Digital calipers for segmented turning...

Discussion in 'Jigs and Tools Forum' started by Brett Niland, Feb 23, 2018.

  1. Brett Niland

    Brett Niland PRO Member

    Hello all,

    I'm using a wedgie sled and "wedgies" to measure the cut angle for the sled. I'm quickly coming to the point that I need a more flexible solution for finding the angles on the sled reliably and repeatably.

    I see that a few of you are using digital protractors to set the angles for your sleds.

    Can I get you guys to chime in on pro's, con's and suggestions for make and model?


  2. mfisher

    mfisher Super Moderator Staff Member

    Some are using digital protractors in our club's shop to set angles. A couple of things they recommend is finding the longest ruler you can afford. One guy has an iGaging which he purchased from Amazon. He likes it. It has a 10" ruler.
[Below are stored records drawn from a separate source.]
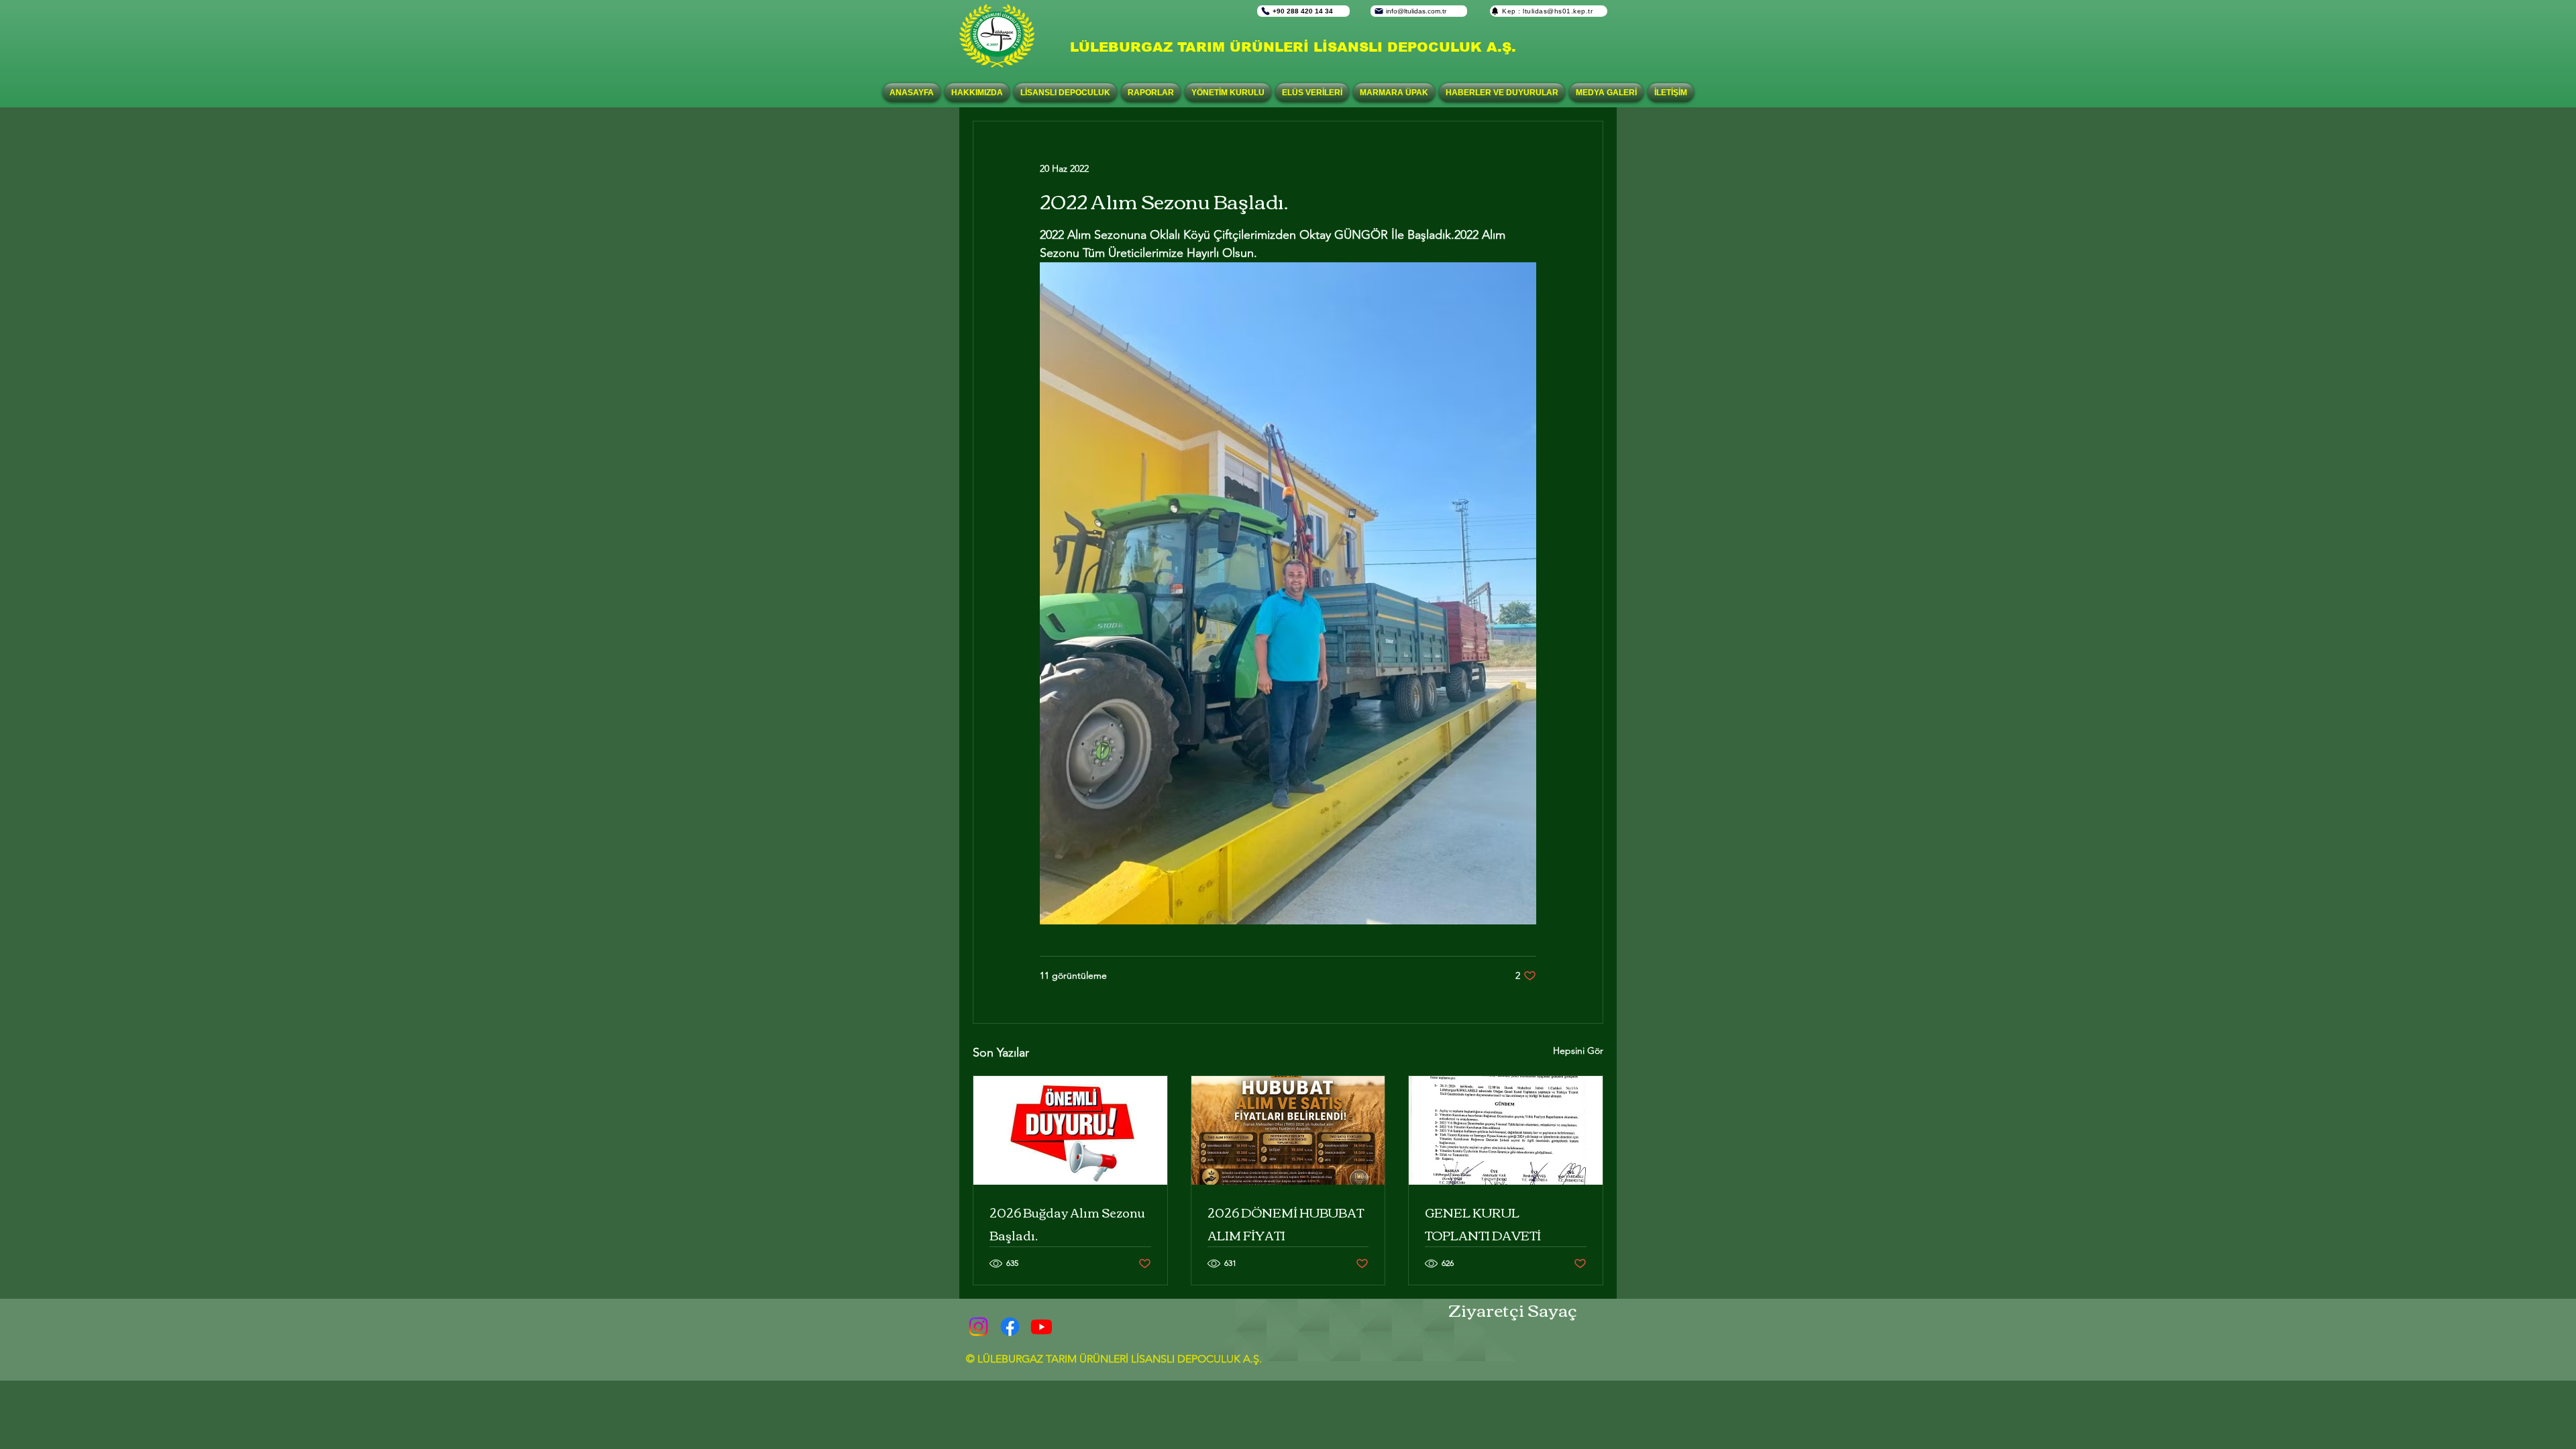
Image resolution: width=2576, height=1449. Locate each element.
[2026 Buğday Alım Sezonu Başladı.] (1070, 1130)
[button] (1065, 92)
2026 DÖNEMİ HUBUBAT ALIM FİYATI (1286, 1223)
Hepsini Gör (1578, 1050)
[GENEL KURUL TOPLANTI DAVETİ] (1506, 1130)
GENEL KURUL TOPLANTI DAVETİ (1483, 1223)
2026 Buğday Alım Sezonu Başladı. (1067, 1223)
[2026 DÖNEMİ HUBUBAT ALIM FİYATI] (1288, 1130)
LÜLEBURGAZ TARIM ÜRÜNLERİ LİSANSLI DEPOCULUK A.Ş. (1293, 47)
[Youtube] (1041, 1326)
    Another member found one at Harbor Freight that he likes.
  3. Brett Niland

    Brett Niland PRO Member

    Thanks for the quick response.

    In looking at these types of devices before I posted the question, I wondered at the accuracy. Several of them list .2 degree accuracy, so especially for closed rings with a good number of segments, that sounded a bit coarse. For instance, for a 32 segment ring with a .2 degree variance, that's 1.6 degrees off total. Since realistically that's distributed (albeit potentially unevenly) maybe it's OK. I'm too new to this to really know. I bet I get a different answer from everyone on the question of, "how accurate do I have to be". :)


  4. Frank Smith

    Frank Smith Member

    I have the one from Amazon and like it very much. I haven't had the need (yet) to setup my wedgie sled with it but I use it for all kinds of other stuff. Great tool to have in the shop.
  5. Bob Beaupre

    Bob Beaupre Administrator Staff Member

    Don't use a digital protractor. I draw up my wedgies in a AutoCad clone (draftsight) then I print them out and then cut them out and use the paper wedgie. I have done this up to a 96 segment ring.
  6. Brett Niland

    Brett Niland PRO Member

    Between your response and Lloyds post here (Title: Wedgie calculation) I think I'll just make custom wedgies when I need them. Using either of these methods seem likely to render much better accuracy and certainly better repeat-ability.

    Thanks Bob!

  7. peter white

    peter white PRO Member

    A mate of mine printed all the angles to the shape of a segment at the angles I need.He printed them on a 3d printer.
    I place them between fences of sled and don't have to test anymore.
  8. Halling51

    Halling51 Member

    I would lke to know who can make wedgie 3D?
  9. Lloyd Johnson

    Lloyd Johnson Administrator Staff Member

    Did you get a chance to read this post? Title: Wedgie calculation
    It is a good way to tell you how to make a wedge using Woodturner PRO and then test to see if it is the absolute correct angle. In my reply on that thread, I point out how to get three measurements that will tell you if the angle is correct. The angles are the width of the board from which the wedge was cut, the long S.E.L (segment edge length) and the short S.E.L. When your digital caliper says that all three of these angles are correct, the wedge will create perfect rings. It usually only takes me a couple tries to get it correct.
    I cut my wedges from 1/2" birch plywood. Once you know the board width, cut a piece of the birch plywood so that it is exactly that width. Then use the most accurate sled you've got to set the angle as if you were going to cut really big segments. Make sure that the segment you cut has the long S.E.L that is the exact measurement and then check to see if the short S.E.L. length is correct. If it is, the angle of the wedge is perfect. If the length isn't correct, make a slight adjustment to the angle and cut a new wedge and repeat the check.
  10. Brett Niland

    Brett Niland PRO Member

    Thanks Lloyd, Yes indeed. This is a great process. I may practice the angles on scrap and then cut using UHMW Polyethylene. Other than the materials, I will use your approach exactly!